# Start of Records for the exercise

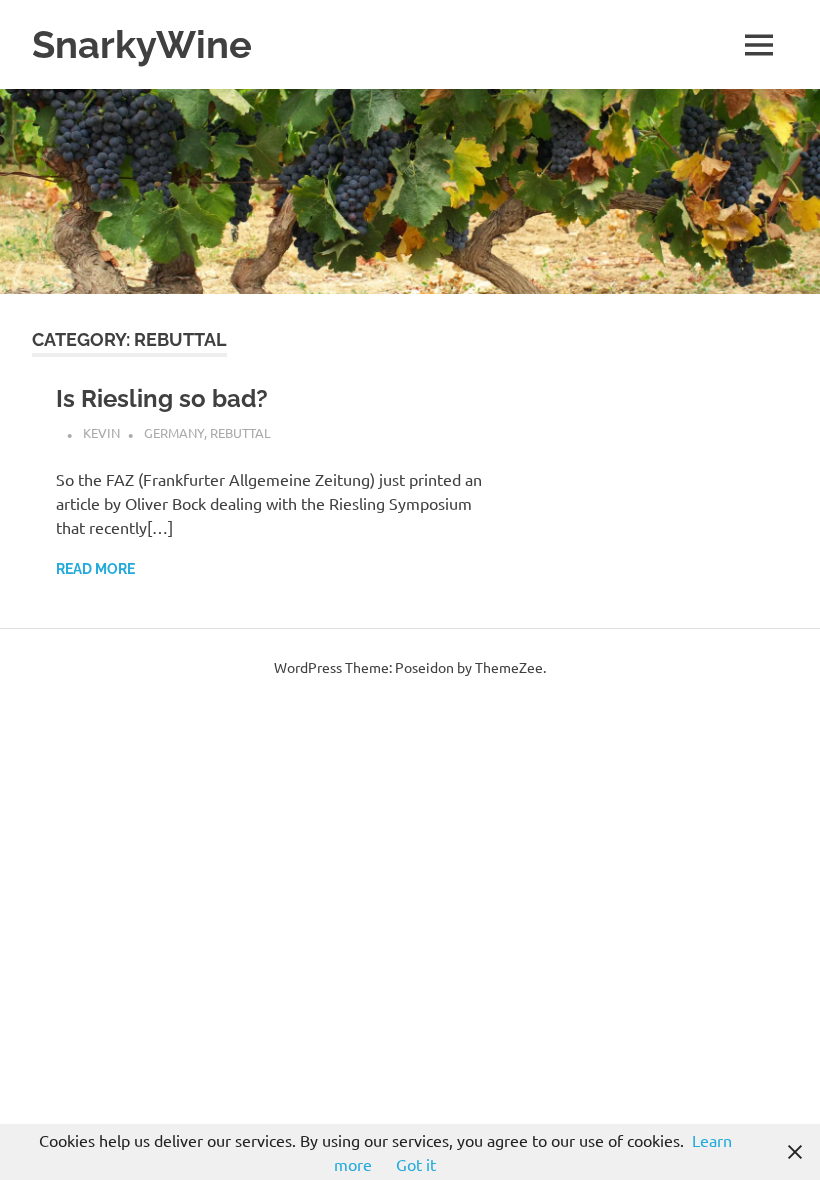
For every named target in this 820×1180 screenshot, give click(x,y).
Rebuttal (240, 432)
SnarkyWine (142, 44)
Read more (95, 569)
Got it (416, 1164)
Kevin (101, 432)
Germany (174, 432)
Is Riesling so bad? (162, 398)
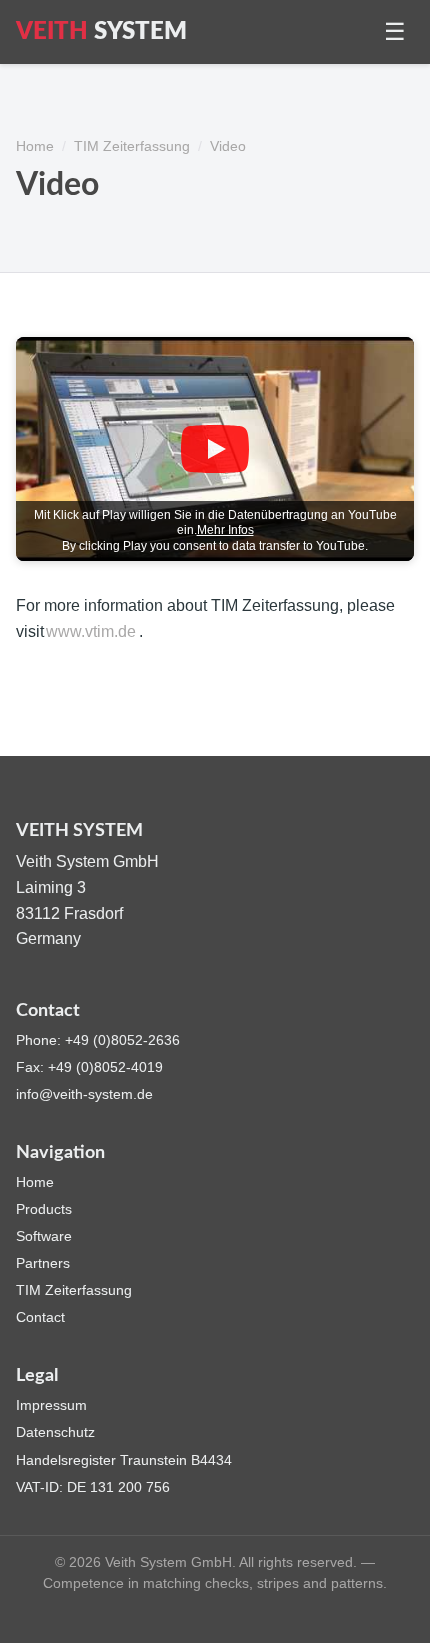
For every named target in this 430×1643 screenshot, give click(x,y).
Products (44, 1209)
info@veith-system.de (84, 1094)
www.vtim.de (91, 631)
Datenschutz (55, 1432)
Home (35, 146)
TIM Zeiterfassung (132, 146)
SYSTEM (101, 32)
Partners (43, 1263)
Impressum (51, 1405)
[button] (215, 449)
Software (44, 1236)
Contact (40, 1317)
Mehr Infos (225, 530)
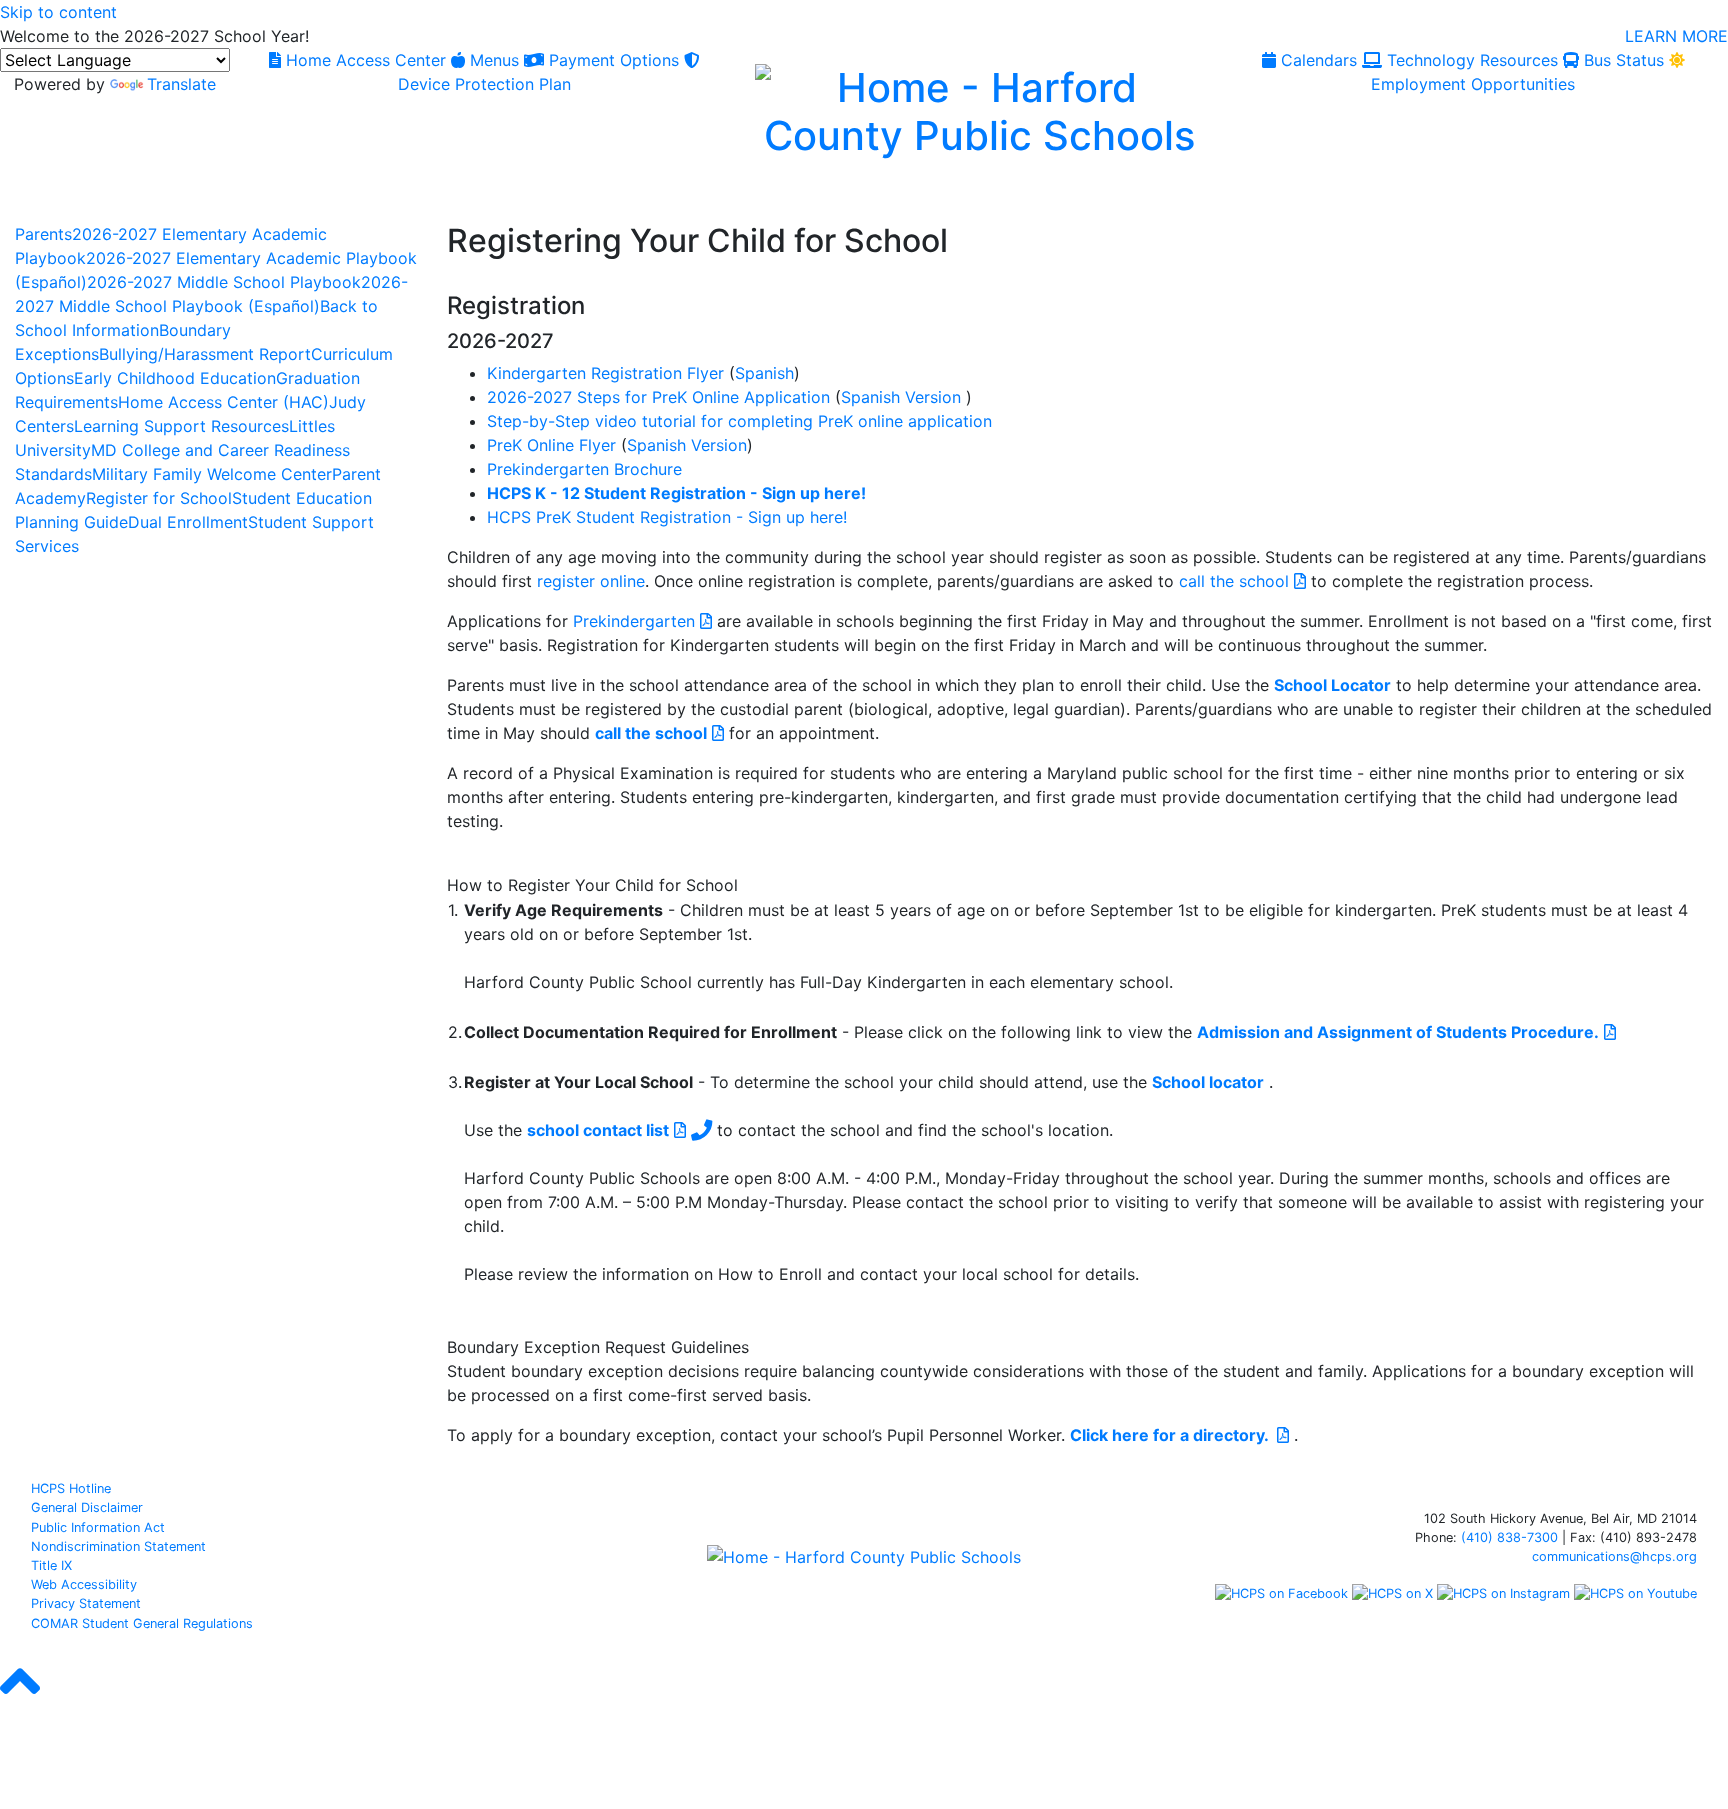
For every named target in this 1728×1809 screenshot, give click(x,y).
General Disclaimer (87, 1507)
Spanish (764, 373)
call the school (1236, 581)
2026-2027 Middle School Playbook (224, 282)
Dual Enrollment (188, 522)
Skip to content (58, 12)
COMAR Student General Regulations (142, 1623)
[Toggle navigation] (38, 199)
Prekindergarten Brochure (584, 469)
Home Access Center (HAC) (223, 402)
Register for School (159, 498)
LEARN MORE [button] (1676, 36)
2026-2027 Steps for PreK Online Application (658, 397)
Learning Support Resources (181, 426)
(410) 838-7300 (1509, 1537)
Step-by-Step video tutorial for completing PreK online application (739, 421)
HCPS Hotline (71, 1488)
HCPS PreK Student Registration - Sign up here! (667, 517)
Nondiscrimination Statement (118, 1546)
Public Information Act (98, 1527)
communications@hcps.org (1614, 1556)
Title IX (51, 1565)
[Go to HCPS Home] (978, 108)
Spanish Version (901, 397)
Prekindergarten (636, 621)
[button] (20, 1699)
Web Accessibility (84, 1584)
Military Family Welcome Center (212, 474)
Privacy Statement (86, 1603)
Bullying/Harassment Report (205, 354)
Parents (43, 234)
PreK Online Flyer (551, 445)
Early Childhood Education (175, 378)
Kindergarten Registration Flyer (605, 373)
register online (591, 581)
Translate (181, 84)
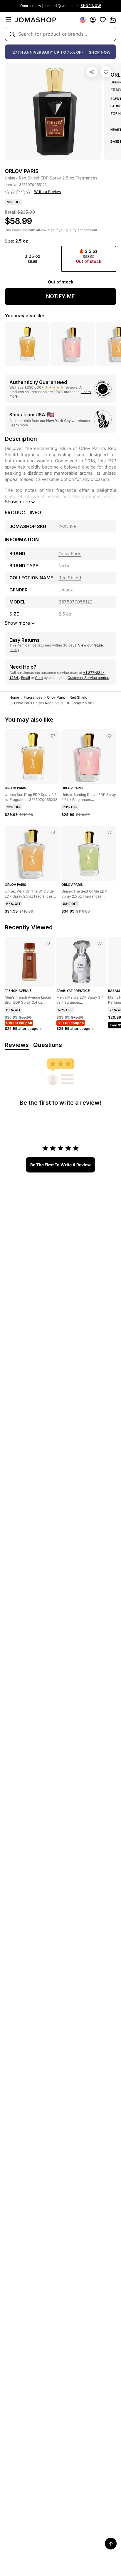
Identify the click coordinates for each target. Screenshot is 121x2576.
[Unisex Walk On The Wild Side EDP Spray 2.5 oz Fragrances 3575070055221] (52, 832)
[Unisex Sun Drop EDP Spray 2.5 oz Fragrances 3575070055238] (52, 735)
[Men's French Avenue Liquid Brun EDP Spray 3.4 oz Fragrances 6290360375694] (47, 943)
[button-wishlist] (102, 19)
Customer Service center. (88, 677)
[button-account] (92, 19)
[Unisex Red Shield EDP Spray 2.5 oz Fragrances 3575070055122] (106, 71)
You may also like (24, 316)
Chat (39, 677)
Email (25, 677)
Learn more (18, 425)
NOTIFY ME (60, 296)
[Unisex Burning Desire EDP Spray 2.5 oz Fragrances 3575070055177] (109, 735)
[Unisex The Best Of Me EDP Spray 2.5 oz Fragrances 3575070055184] (109, 832)
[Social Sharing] (92, 71)
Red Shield (78, 697)
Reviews (17, 1044)
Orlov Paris (56, 697)
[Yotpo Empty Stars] (18, 191)
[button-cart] (112, 19)
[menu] (8, 19)
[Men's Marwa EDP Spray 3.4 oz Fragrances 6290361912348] (99, 943)
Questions (47, 1044)
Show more (17, 501)
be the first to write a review (60, 1164)
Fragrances (33, 697)
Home (14, 697)
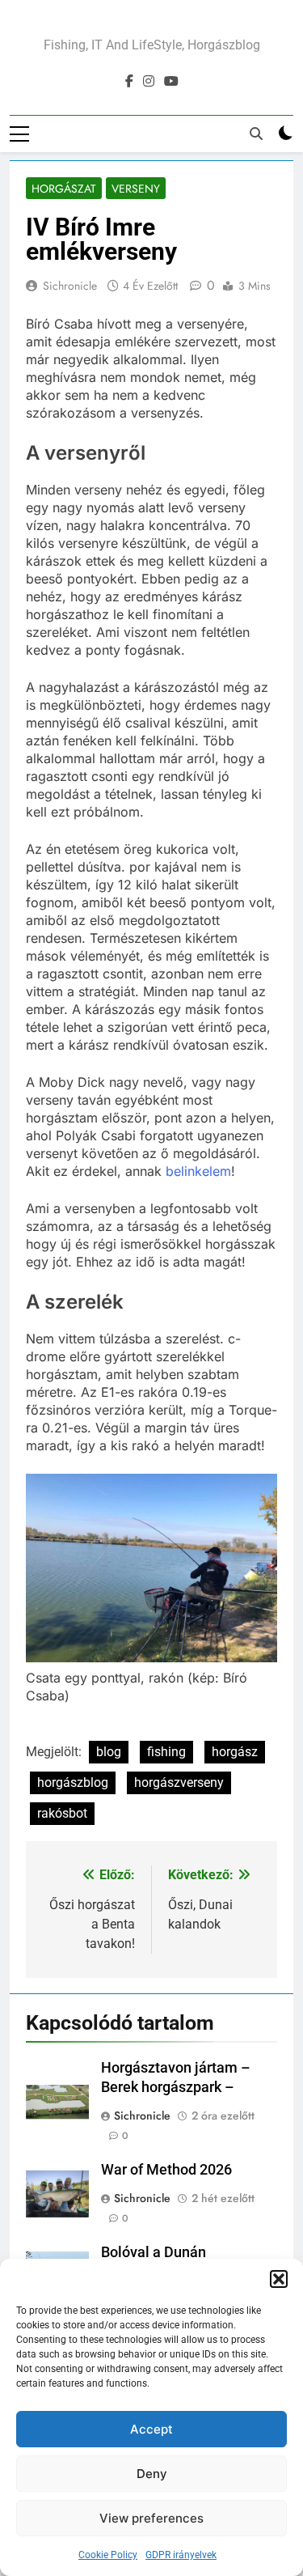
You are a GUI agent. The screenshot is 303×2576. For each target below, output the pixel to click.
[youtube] (171, 81)
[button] (279, 2279)
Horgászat (64, 188)
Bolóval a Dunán (153, 2252)
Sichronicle (70, 286)
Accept (151, 2429)
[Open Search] (256, 133)
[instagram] (148, 81)
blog (108, 1751)
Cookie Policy (107, 2555)
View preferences (151, 2518)
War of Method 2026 (166, 2170)
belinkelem (198, 1171)
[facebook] (129, 81)
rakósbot (62, 1813)
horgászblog (72, 1782)
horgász (235, 1751)
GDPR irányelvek (181, 2555)
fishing (166, 1751)
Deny (152, 2473)
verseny (136, 188)
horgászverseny (179, 1782)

# End of Records for the exercise

Exercise task: Render every line of the records above as a Markdown table with a numbered "No." column and a "Line" column, skipping any blank lines. Leave the pictures out of the table.

Result of this exercise:
| No. | Line |
|---|---|
| 1 | For every named target in this 820×1180 screenshot, give click(x,y). |
| 2 | Rebuttal (240, 432) |
| 3 | SnarkyWine (142, 44) |
| 4 | Read more (95, 569) |
| 5 | Got it (416, 1164) |
| 6 | Kevin (101, 432) |
| 7 | Germany (174, 432) |
| 8 | Is Riesling so bad? (162, 398) |
| 9 | For every named target in this 430×1643 screenshot, give click(x,y). |
| 10 | Products (44, 1209) |
| 11 | info@veith-system.de (84, 1094) |
| 12 | www.vtim.de (91, 631) |
| 13 | Datenschutz (55, 1432) |
| 14 | Home (35, 146) |
| 15 | TIM Zeiterfassung (132, 146) |
| 16 | SYSTEM (101, 32) |
| 17 | Partners (43, 1263) |
| 18 | Impressum (51, 1405) |
| 19 | [button] (215, 449) |
| 20 | Software (44, 1236) |
| 21 | Contact (40, 1317) |
| 22 | Mehr Infos (225, 530) |
| 23 | For every named target in this 1728×1809 screenshot, give click(x,y). |
| 24 | General Disclaimer (87, 1507) |
| 25 | Spanish (764, 373) |
| 26 | call the school (1236, 581) |
| 27 | 2026-2027 Middle School Playbook (224, 282) |
| 28 | Dual Enrollment (188, 522) |
| 29 | Skip to content (58, 12) |
| 30 | COMAR Student General Regulations (142, 1623) |
| 31 | [Toggle navigation] (38, 199) |
| 32 | Prekindergarten Brochure (584, 469) |
| 33 | Home Access Center (HAC) (223, 402) |
| 34 | Register for School (159, 498) |
| 35 | LEARN MORE [button] (1676, 36) |
| 36 | 2026-2027 Steps for PreK Online Application (658, 397) |
| 37 | Learning Support Resources (181, 426) |
| 38 | (410) 838-7300 (1509, 1537) |
| 39 | Step-by-Step video tutorial for completing PreK online application (739, 421) |
| 40 | HCPS Hotline (71, 1488) |
| 41 | HCPS PreK Student Registration - Sign up here! (667, 517) |
| 42 | Nondiscrimination Statement (118, 1546) |
| 43 | Public Information Act (98, 1527) |
| 44 | communications@hcps.org (1614, 1556) |
| 45 | Title IX (51, 1565) |
| 46 | [Go to HCPS Home] (978, 108) |
| 47 | Spanish Version (901, 397) |
| 48 | Prekindergarten (636, 621) |
| 49 | [button] (20, 1699) |
| 50 | Web Accessibility (84, 1584) |
| 51 | Military Family Welcome Center (212, 474) |
| 52 | Privacy Statement (86, 1603) |
| 53 | Bullying/Harassment Report (205, 354) |
| 54 | Parents (43, 234) |
| 55 | PreK Online Flyer (551, 445) |
| 56 | Early Childhood Education (175, 378) |
| 57 | Kindergarten Registration Flyer (605, 373) |
| 58 | register online (591, 581) |
| 59 | Translate (181, 84) |
| 60 | Identify the click coordinates for each target. Screenshot is 121x2576. |
| 61 | [Unisex Walk On The Wild Side EDP Spray 2.5 oz Fragrances 3575070055221] (52, 832) |
| 62 | [Unisex Sun Drop EDP Spray 2.5 oz Fragrances 3575070055238] (52, 735) |
| 63 | [Men's French Avenue Liquid Brun EDP Spray 3.4 oz Fragrances 6290360375694] (47, 943) |
| 64 | [button-wishlist] (102, 19) |
| 65 | Customer Service center. (88, 677) |
| 66 | [button-account] (92, 19) |
| 67 | [Unisex Red Shield EDP Spray 2.5 oz Fragrances 3575070055122] (106, 71) |
| 68 | You may also like (24, 316) |
| 69 | Chat (39, 677) |
| 70 | Email (25, 677) |
| 71 | Learn more (18, 425) |
| 72 | NOTIFY ME (60, 296) |
| 73 | [Unisex Burning Desire EDP Spray 2.5 oz Fragrances 3575070055177] (109, 735) |
| 74 | [Unisex The Best Of Me EDP Spray 2.5 oz Fragrances 3575070055184] (109, 832) |
| 75 | [Social Sharing] (92, 71) |
| 76 | Red Shield (78, 697) |
| 77 | Reviews (17, 1044) |
| 78 | Orlov Paris (56, 697) |
| 79 | [Yotpo Empty Stars] (18, 191) |
| 80 | [button-cart] (112, 19) |
| 81 | [menu] (8, 19) |
| 82 | [Men's Marwa EDP Spray 3.4 oz Fragrances 6290361912348] (99, 943) |
| 83 | Questions (47, 1044) |
| 84 | Show more (17, 501) |
| 85 | be the first to write a review (60, 1164) |
| 86 | Fragrances (33, 697) |
| 87 | Home (14, 697) |
| 88 | You are a GUI agent. The screenshot is 303×2576. For each target below, output the pixel to click. |
| 89 | [youtube] (171, 81) |
| 90 | [button] (279, 2279) |
| 91 | Horgászat (64, 188) |
| 92 | Bolóval a Dunán (153, 2252) |
| 93 | Sichronicle (70, 286) |
| 94 | Accept (151, 2429) |
| 95 | [Open Search] (256, 133) |
| 96 | [instagram] (148, 81) |
| 97 | blog (108, 1751) |
| 98 | Cookie Policy (107, 2555) |
| 99 | View preferences (151, 2518) |
| 100 | War of Method 2026 (166, 2170) |
| 101 | belinkelem (198, 1171) |
| 102 | [facebook] (129, 81) |
| 103 | rakósbot (62, 1813) |
| 104 | horgászblog (72, 1782) |
| 105 | horgász (235, 1751) |
| 106 | GDPR irányelvek (181, 2555) |
| 107 | fishing (166, 1751) |
| 108 | Deny (152, 2473) |
| 109 | verseny (136, 188) |
| 110 | horgászverseny (179, 1782) |